Faut-il attribuer cette restriction aux seules
difficultés techniques de reproduction des tableaux ? Peut-être pourrait-on
y voir aussi une volonté de l’auteur, choisissant de faire figurer le portrait
de l’artiste plutôt que ses œuvres : Silvestre veut écrire une histoire
des artistes, non une histoire de l’art. Pour autant, il ne s’agit
pas de faire une suite de « biographies » ainsi que Courbet a pu le
croire en 1852. Silvestre n’entend pas redire ce qui est déjà connu de tous,
pas plus qu’il ne peut se contraindre à suivre strictement une trame chronologique.

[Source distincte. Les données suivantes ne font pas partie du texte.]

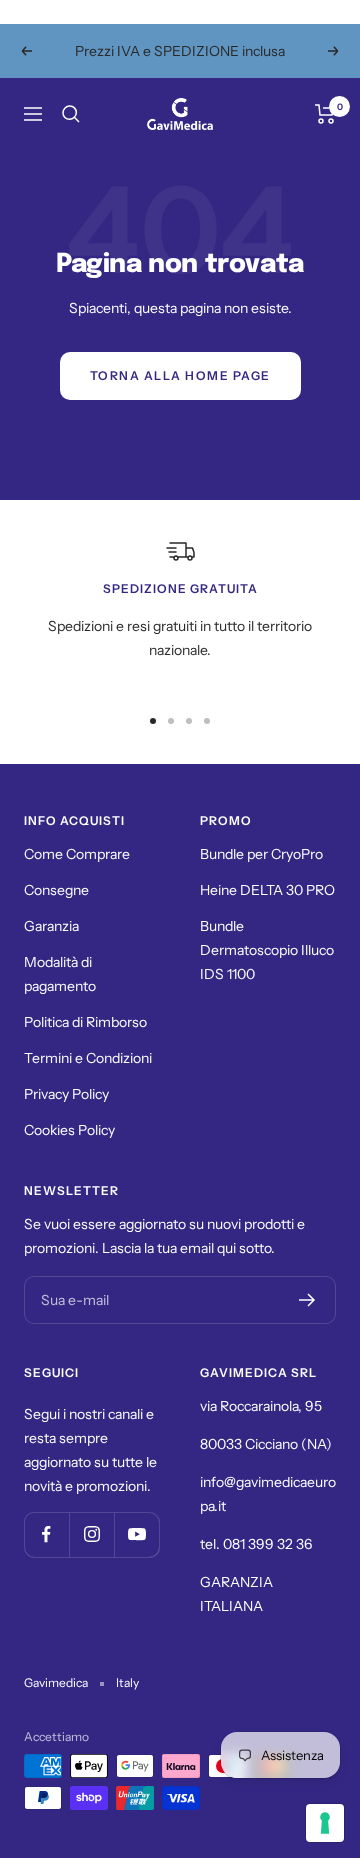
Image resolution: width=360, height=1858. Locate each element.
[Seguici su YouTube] (136, 1534)
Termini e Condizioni (88, 1058)
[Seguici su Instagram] (91, 1534)
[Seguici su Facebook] (46, 1534)
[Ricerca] (71, 114)
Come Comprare (77, 854)
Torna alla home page (180, 375)
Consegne (56, 890)
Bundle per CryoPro (261, 854)
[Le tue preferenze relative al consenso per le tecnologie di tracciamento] (325, 1823)
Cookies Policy (69, 1130)
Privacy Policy (66, 1094)
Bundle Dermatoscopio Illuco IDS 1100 (267, 950)
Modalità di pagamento (60, 974)
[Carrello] (325, 114)
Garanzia (51, 926)
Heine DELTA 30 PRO (267, 890)
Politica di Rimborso (85, 1022)
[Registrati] (307, 1300)
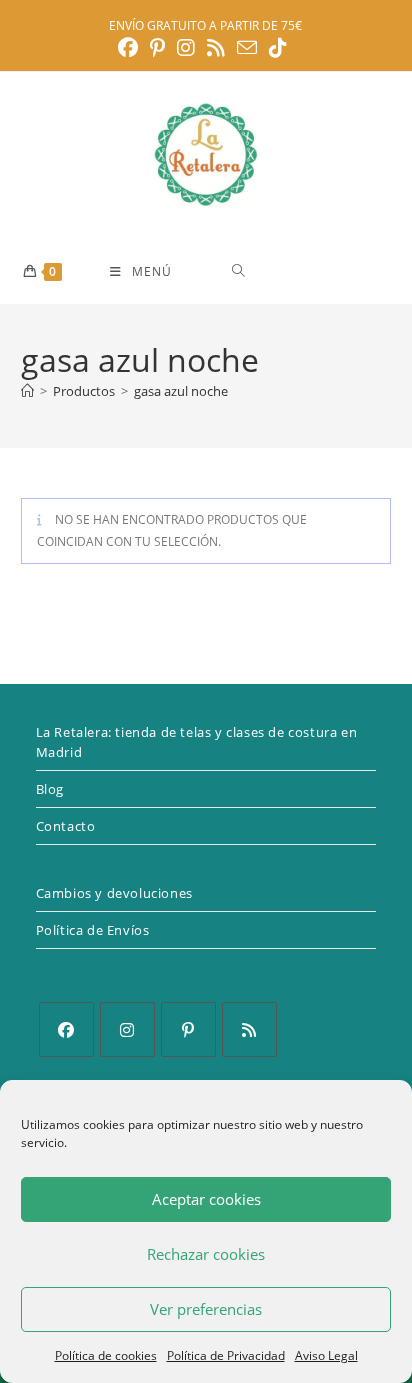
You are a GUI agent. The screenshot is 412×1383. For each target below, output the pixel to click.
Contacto (66, 826)
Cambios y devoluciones (114, 893)
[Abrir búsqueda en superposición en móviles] (310, 270)
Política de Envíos (93, 930)
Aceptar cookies (206, 1199)
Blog (50, 789)
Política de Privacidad (226, 1355)
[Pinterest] (188, 1029)
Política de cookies (106, 1355)
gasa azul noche (181, 391)
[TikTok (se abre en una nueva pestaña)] (278, 48)
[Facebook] (66, 1029)
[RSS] (249, 1029)
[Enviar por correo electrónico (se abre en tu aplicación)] (247, 47)
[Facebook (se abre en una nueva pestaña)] (131, 48)
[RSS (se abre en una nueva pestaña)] (216, 48)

De la biographie à l’« étude d’après nature », l’enjeu est plus
grand, la démarche est tout autre. L’auteur veut trouver un discours neuf. Il souhaite
parler en historien, avec distance, avec rigueur, et, simultanément, s’assigner
auprès des figures publiques le rôle du confident, de l’acolyte, du critique
d’art qui surprend l'homme caché derrière le masque de l’artiste. Dans cette
tension entre distance et proximité, conjuguant l’aspiration de l’artiste à un
discours véridique et celle du public à un discours authentique, au risque du
scandale, Silvestre s’empare de l’image du créateur, se l’approprie, et révèle
ainsi les enjeux liés à la mise « en représentation [5] »

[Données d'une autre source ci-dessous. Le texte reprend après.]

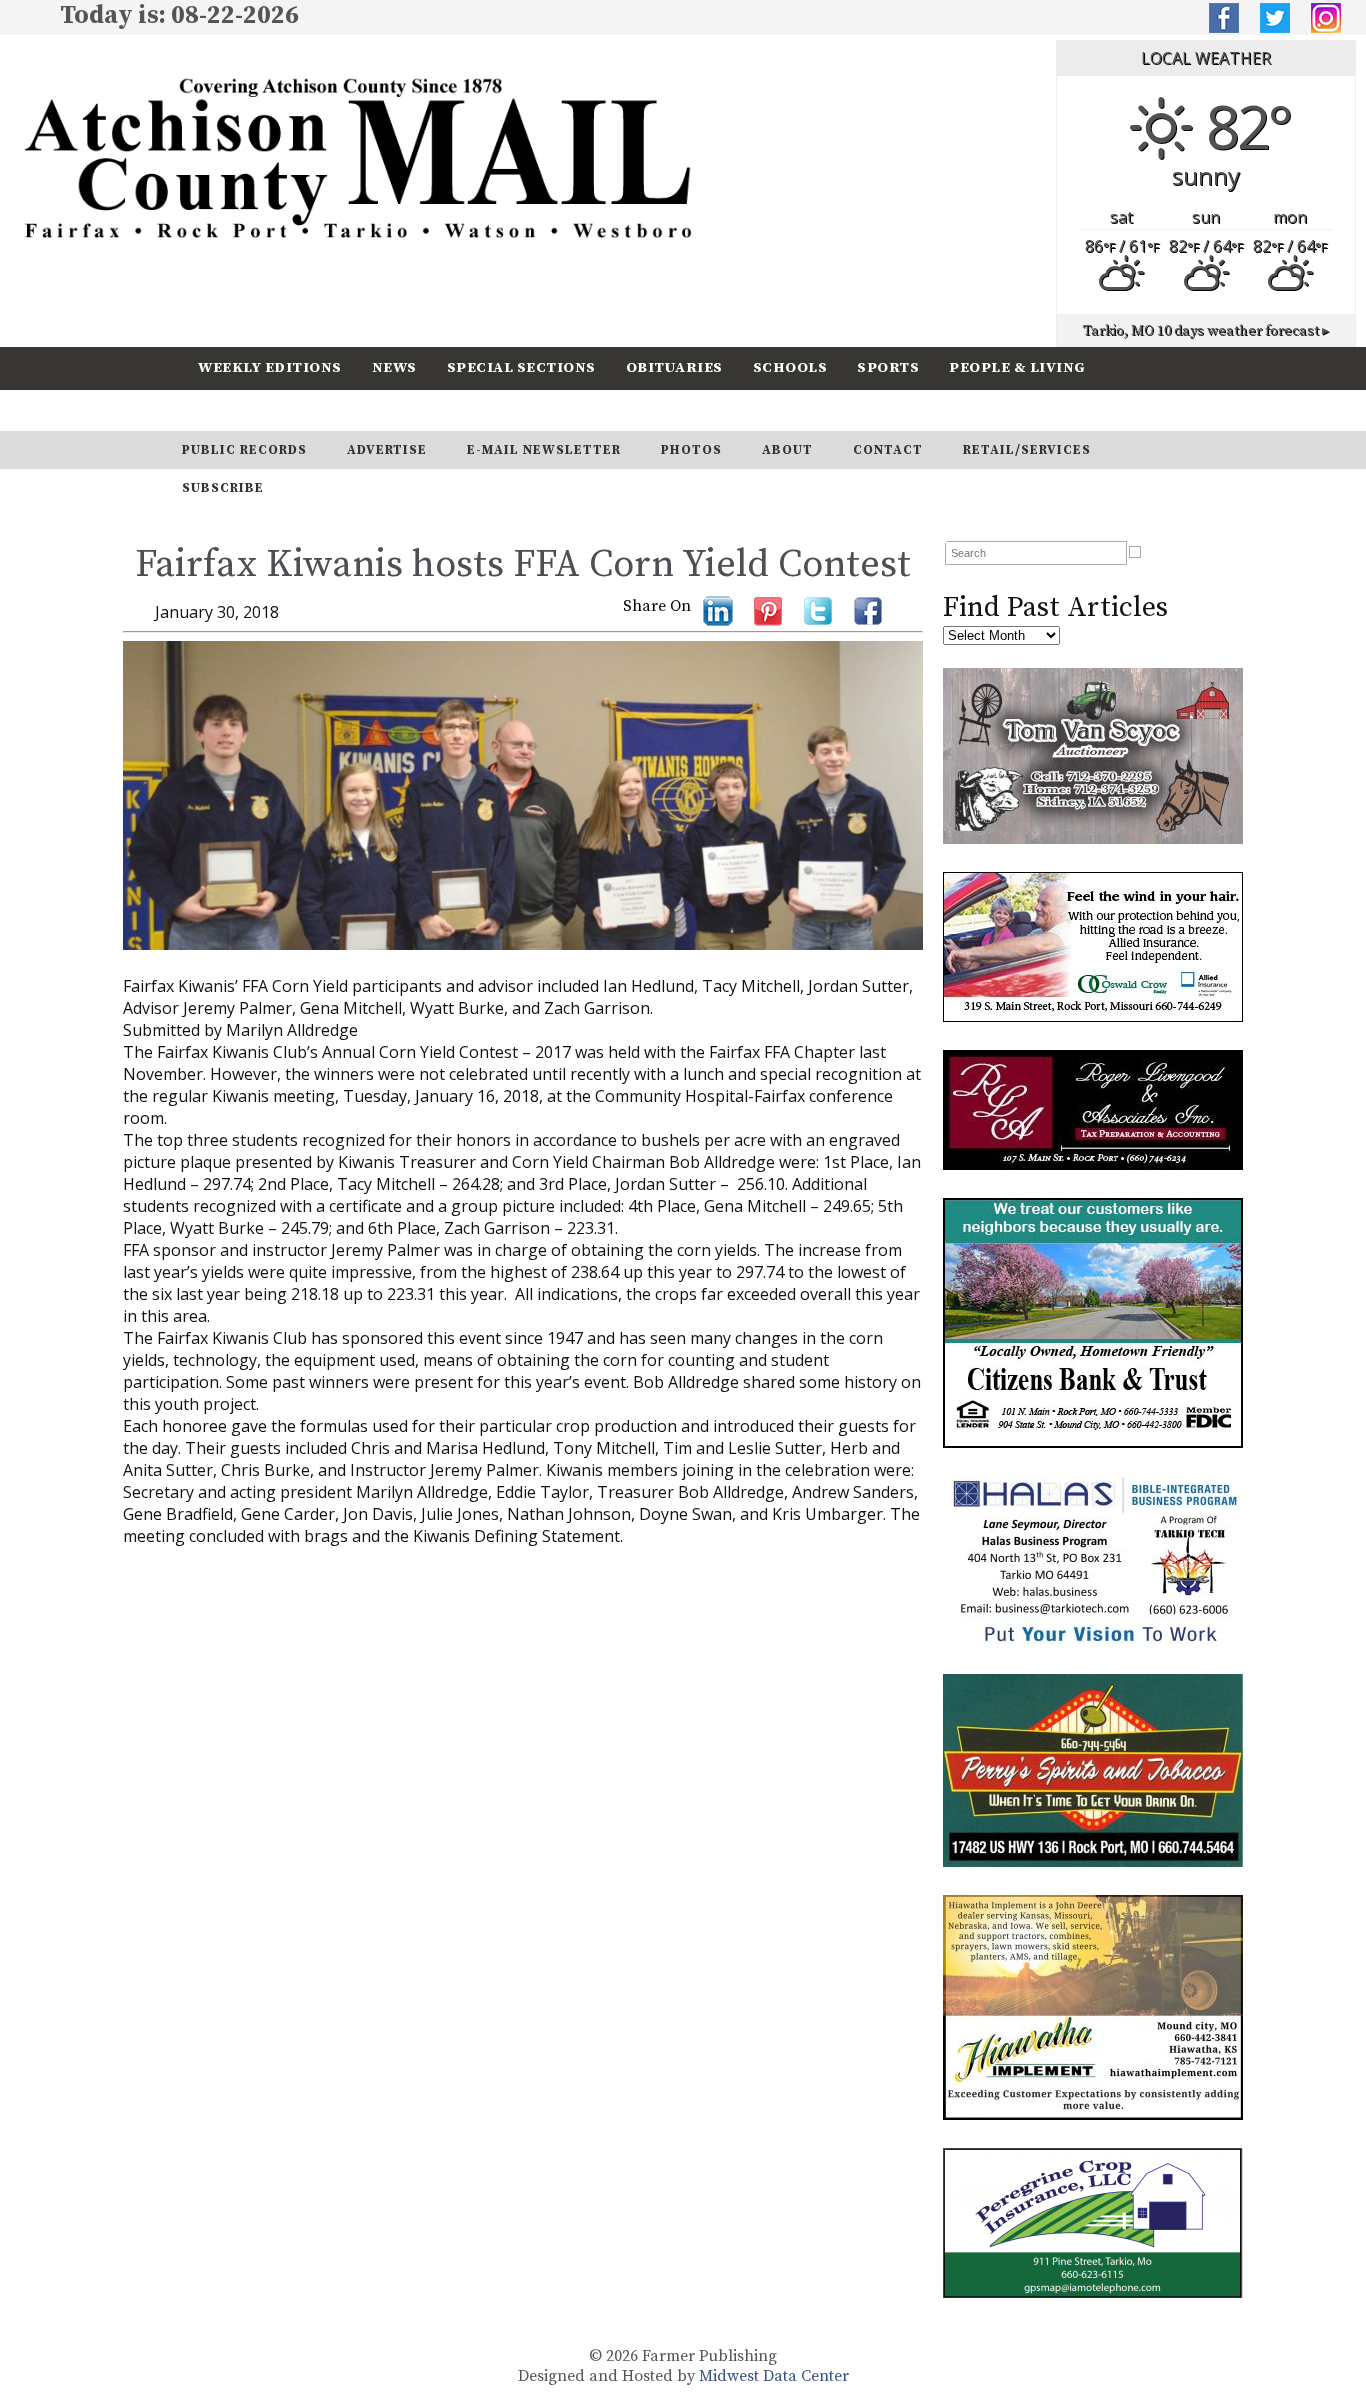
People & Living (1017, 367)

de l’artiste, tant pour ce dernier, qui joue sa reconnaissance publique, que
pour le critique qui écrit son premier ouvrage et doit s’assurer une place –
certes composite – dans le champ artistique.
Pour une histoire réaliste
Par opposition à
l’écriture journalistique du critique d’art, précaire, immédiate, soumise à
l’exigence de productivité, liée à des intérêts privés ou dictée par des objectifs
financiers, Silvestre affirme le livre d’histoire de l’art comme objet de
référence, indépendant, fiable car objectif. Pour atteindre cette objectivité,
Silvestre adopte une méthode documentaire, qui se veut l’équivalent du réalisme
en peinture. « Je fais moi-même tant bien que mal mes preuves de réalisme, […] en essayant d’écrire l’Histoire des artistes vivants [6] », affirme-t-il dans sa notice
sur Courbet. A la métaphore picturale il adjoint la métaphore médicale. Il
cherche à travailler « avec la curiosité qui doit guider le médecin dans
la recherche des lois physiologiques [7] ».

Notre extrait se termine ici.